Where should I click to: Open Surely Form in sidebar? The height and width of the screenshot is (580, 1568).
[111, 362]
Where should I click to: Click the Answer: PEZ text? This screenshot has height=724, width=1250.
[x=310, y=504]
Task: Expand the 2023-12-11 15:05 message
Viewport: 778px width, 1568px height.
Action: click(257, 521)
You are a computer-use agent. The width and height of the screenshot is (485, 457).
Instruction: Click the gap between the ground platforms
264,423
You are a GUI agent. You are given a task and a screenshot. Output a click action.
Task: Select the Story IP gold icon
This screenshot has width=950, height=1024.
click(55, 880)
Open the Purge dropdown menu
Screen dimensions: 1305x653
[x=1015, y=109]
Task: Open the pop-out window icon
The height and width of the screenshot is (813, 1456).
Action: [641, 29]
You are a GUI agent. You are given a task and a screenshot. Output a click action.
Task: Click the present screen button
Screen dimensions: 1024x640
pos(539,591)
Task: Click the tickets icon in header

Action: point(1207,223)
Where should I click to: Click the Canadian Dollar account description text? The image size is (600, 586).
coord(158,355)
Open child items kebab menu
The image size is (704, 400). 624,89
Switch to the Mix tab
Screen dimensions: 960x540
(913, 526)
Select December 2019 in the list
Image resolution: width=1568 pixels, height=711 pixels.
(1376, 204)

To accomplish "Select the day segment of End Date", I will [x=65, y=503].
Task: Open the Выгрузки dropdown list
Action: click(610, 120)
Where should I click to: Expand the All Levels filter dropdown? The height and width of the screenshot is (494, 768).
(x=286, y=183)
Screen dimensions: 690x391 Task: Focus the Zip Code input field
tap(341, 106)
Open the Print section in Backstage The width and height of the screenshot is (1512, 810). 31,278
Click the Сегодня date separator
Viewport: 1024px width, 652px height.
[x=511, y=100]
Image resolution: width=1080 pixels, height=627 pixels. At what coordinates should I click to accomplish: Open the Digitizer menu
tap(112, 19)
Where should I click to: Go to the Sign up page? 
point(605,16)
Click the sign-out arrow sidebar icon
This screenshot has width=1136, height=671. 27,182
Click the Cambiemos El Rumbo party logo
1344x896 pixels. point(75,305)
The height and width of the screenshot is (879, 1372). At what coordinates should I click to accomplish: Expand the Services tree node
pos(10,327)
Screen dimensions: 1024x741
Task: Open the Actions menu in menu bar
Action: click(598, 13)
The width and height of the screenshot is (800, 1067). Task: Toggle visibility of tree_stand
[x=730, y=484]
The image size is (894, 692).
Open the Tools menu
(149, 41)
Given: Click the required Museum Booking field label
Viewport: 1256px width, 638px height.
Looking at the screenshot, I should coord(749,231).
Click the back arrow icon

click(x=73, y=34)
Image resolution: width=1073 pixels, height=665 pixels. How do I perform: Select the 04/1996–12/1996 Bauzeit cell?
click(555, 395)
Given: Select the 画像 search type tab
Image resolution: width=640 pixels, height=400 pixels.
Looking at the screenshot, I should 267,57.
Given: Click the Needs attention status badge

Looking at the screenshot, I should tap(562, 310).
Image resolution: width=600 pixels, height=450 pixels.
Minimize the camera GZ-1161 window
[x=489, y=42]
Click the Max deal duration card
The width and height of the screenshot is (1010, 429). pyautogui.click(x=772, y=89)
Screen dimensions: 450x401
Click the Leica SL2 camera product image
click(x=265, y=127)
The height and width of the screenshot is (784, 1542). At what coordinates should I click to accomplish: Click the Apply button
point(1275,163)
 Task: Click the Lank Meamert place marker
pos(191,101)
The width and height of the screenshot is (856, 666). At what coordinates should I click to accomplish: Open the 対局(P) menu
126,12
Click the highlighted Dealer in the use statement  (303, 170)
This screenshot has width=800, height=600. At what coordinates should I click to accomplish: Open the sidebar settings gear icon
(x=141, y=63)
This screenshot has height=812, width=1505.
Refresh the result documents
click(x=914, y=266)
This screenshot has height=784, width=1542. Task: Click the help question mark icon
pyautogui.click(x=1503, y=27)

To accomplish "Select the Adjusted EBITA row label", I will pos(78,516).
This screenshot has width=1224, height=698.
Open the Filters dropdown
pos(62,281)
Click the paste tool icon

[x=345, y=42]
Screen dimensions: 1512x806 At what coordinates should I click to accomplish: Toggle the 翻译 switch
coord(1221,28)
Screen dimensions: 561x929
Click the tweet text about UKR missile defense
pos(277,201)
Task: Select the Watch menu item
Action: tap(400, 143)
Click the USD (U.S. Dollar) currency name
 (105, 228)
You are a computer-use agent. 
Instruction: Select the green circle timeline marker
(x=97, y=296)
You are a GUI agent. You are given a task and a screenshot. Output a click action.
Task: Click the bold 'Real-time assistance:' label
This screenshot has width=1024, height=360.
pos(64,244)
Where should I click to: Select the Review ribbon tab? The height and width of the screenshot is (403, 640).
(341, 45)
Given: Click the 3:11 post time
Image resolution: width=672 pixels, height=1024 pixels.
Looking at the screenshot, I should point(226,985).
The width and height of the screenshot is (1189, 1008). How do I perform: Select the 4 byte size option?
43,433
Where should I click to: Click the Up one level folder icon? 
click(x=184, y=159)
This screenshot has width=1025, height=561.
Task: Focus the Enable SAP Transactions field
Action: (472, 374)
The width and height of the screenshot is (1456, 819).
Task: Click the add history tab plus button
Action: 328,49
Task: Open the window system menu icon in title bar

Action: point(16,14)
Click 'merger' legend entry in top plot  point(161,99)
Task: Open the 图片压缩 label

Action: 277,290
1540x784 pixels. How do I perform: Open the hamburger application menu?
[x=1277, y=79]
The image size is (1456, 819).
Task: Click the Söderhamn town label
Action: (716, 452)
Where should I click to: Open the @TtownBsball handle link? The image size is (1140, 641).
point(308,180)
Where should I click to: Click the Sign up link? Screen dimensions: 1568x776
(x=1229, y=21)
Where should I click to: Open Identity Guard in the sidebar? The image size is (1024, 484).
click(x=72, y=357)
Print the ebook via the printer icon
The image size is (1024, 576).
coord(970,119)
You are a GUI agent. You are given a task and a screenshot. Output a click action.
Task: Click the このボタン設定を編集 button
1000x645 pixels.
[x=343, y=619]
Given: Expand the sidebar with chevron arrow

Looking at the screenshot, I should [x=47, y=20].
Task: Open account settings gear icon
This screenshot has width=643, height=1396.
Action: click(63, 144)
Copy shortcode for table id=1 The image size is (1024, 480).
:::::
- **Task to complete**: Give every part of the material again, exactly as written.

- **Exercise solution**:
Where should I click to: Open Surely Form in sidebar? The height and width of the screenshot is (580, 1568).
[111, 362]
Where should I click to: Click the Answer: PEZ text? This screenshot has height=724, width=1250.
[x=310, y=504]
Task: Expand the 2023-12-11 15:05 message
Viewport: 778px width, 1568px height.
Action: click(257, 521)
You are a computer-use agent. The width and height of the screenshot is (485, 457).
Instruction: Click the gap between the ground platforms
264,423
You are a GUI agent. You are given a task and a screenshot. Output a click action.
Task: Select the Story IP gold icon
This screenshot has width=950, height=1024.
click(55, 880)
Open the Purge dropdown menu
Screen dimensions: 1305x653
[x=1015, y=109]
Task: Open the pop-out window icon
The height and width of the screenshot is (813, 1456).
Action: [641, 29]
You are a GUI agent. You are given a task and a screenshot. Output a click action.
Task: Click the present screen button
Screen dimensions: 1024x640
pos(539,591)
Task: Click the tickets icon in header

Action: point(1207,223)
Where should I click to: Click the Canadian Dollar account description text? The image size is (600, 586).
coord(158,355)
Open child items kebab menu
The image size is (704, 400). 624,89
Switch to the Mix tab
Screen dimensions: 960x540
(913, 526)
Select December 2019 in the list
Image resolution: width=1568 pixels, height=711 pixels.
(1376, 204)

To accomplish "Select the day segment of End Date", I will [x=65, y=503].
Task: Open the Выгрузки dropdown list
Action: click(610, 120)
Where should I click to: Expand the All Levels filter dropdown? The height and width of the screenshot is (494, 768).
(x=286, y=183)
Screen dimensions: 690x391 Task: Focus the Zip Code input field
tap(341, 106)
Open the Print section in Backstage The width and height of the screenshot is (1512, 810). 31,278
Click the Сегодня date separator
Viewport: 1024px width, 652px height.
[x=511, y=100]
Image resolution: width=1080 pixels, height=627 pixels. At what coordinates should I click to accomplish: Open the Digitizer menu
tap(112, 19)
Where should I click to: Go to the Sign up page? 
point(605,16)
Click the sign-out arrow sidebar icon
This screenshot has width=1136, height=671. 27,182
Click the Cambiemos El Rumbo party logo
1344x896 pixels. point(75,305)
The height and width of the screenshot is (879, 1372). At what coordinates should I click to accomplish: Expand the Services tree node
pos(10,327)
Screen dimensions: 1024x741
Task: Open the Actions menu in menu bar
Action: click(598, 13)
The width and height of the screenshot is (800, 1067). Task: Toggle visibility of tree_stand
[x=730, y=484]
The image size is (894, 692).
Open the Tools menu
(149, 41)
Given: Click the required Museum Booking field label
Viewport: 1256px width, 638px height.
Looking at the screenshot, I should coord(749,231).
Click the back arrow icon

click(x=73, y=34)
Image resolution: width=1073 pixels, height=665 pixels. How do I perform: Select the 04/1996–12/1996 Bauzeit cell?
click(555, 395)
Given: Select the 画像 search type tab
Image resolution: width=640 pixels, height=400 pixels.
Looking at the screenshot, I should 267,57.
Given: Click the Needs attention status badge

Looking at the screenshot, I should tap(562, 310).
Image resolution: width=600 pixels, height=450 pixels.
Minimize the camera GZ-1161 window
[x=489, y=42]
Click the Max deal duration card
The width and height of the screenshot is (1010, 429). pyautogui.click(x=772, y=89)
Screen dimensions: 450x401
Click the Leica SL2 camera product image
click(x=265, y=127)
The height and width of the screenshot is (784, 1542). At what coordinates should I click to accomplish: Click the Apply button
point(1275,163)
 Task: Click the Lank Meamert place marker
pos(191,101)
The width and height of the screenshot is (856, 666). At what coordinates should I click to accomplish: Open the 対局(P) menu
126,12
Click the highlighted Dealer in the use statement  (303, 170)
This screenshot has width=800, height=600. At what coordinates should I click to accomplish: Open the sidebar settings gear icon
(x=141, y=63)
This screenshot has height=812, width=1505.
Refresh the result documents
click(x=914, y=266)
This screenshot has height=784, width=1542. Task: Click the help question mark icon
pyautogui.click(x=1503, y=27)

To accomplish "Select the Adjusted EBITA row label", I will pos(78,516).
This screenshot has width=1224, height=698.
Open the Filters dropdown
pos(62,281)
Click the paste tool icon

[x=345, y=42]
Screen dimensions: 1512x806 At what coordinates should I click to accomplish: Toggle the 翻译 switch
coord(1221,28)
Screen dimensions: 561x929
Click the tweet text about UKR missile defense
pos(277,201)
Task: Select the Watch menu item
Action: tap(400, 143)
Click the USD (U.S. Dollar) currency name
 (105, 228)
You are a computer-use agent. 
Instruction: Select the green circle timeline marker
(x=97, y=296)
You are a GUI agent. You are given a task and a screenshot. Output a click action.
Task: Click the bold 'Real-time assistance:' label
This screenshot has width=1024, height=360.
pos(64,244)
Where should I click to: Select the Review ribbon tab? The height and width of the screenshot is (403, 640).
(341, 45)
Given: Click the 3:11 post time
Image resolution: width=672 pixels, height=1024 pixels.
Looking at the screenshot, I should point(226,985).
The width and height of the screenshot is (1189, 1008). How do I perform: Select the 4 byte size option?
43,433
Where should I click to: Click the Up one level folder icon? 
click(x=184, y=159)
This screenshot has width=1025, height=561.
Task: Focus the Enable SAP Transactions field
Action: (472, 374)
The width and height of the screenshot is (1456, 819).
Task: Click the add history tab plus button
Action: 328,49
Task: Open the window system menu icon in title bar

Action: point(16,14)
Click 'merger' legend entry in top plot  point(161,99)
Task: Open the 图片压缩 label

Action: 277,290
1540x784 pixels. How do I perform: Open the hamburger application menu?
[x=1277, y=79]
The image size is (1456, 819).
Task: Click the Söderhamn town label
Action: (716, 452)
Where should I click to: Open the @TtownBsball handle link? The image size is (1140, 641).
point(308,180)
Where should I click to: Click the Sign up link? Screen dimensions: 1568x776
(x=1229, y=21)
Where should I click to: Open Identity Guard in the sidebar? The image size is (1024, 484).
click(x=72, y=357)
Print the ebook via the printer icon
The image size is (1024, 576).
coord(970,119)
You are a GUI agent. You are given a task and a screenshot. Output a click action.
Task: Click the このボタン設定を編集 button
1000x645 pixels.
[x=343, y=619]
Given: Expand the sidebar with chevron arrow

Looking at the screenshot, I should [x=47, y=20].
Task: Open account settings gear icon
This screenshot has width=643, height=1396.
Action: click(63, 144)
Copy shortcode for table id=1 The image size is (1024, 480).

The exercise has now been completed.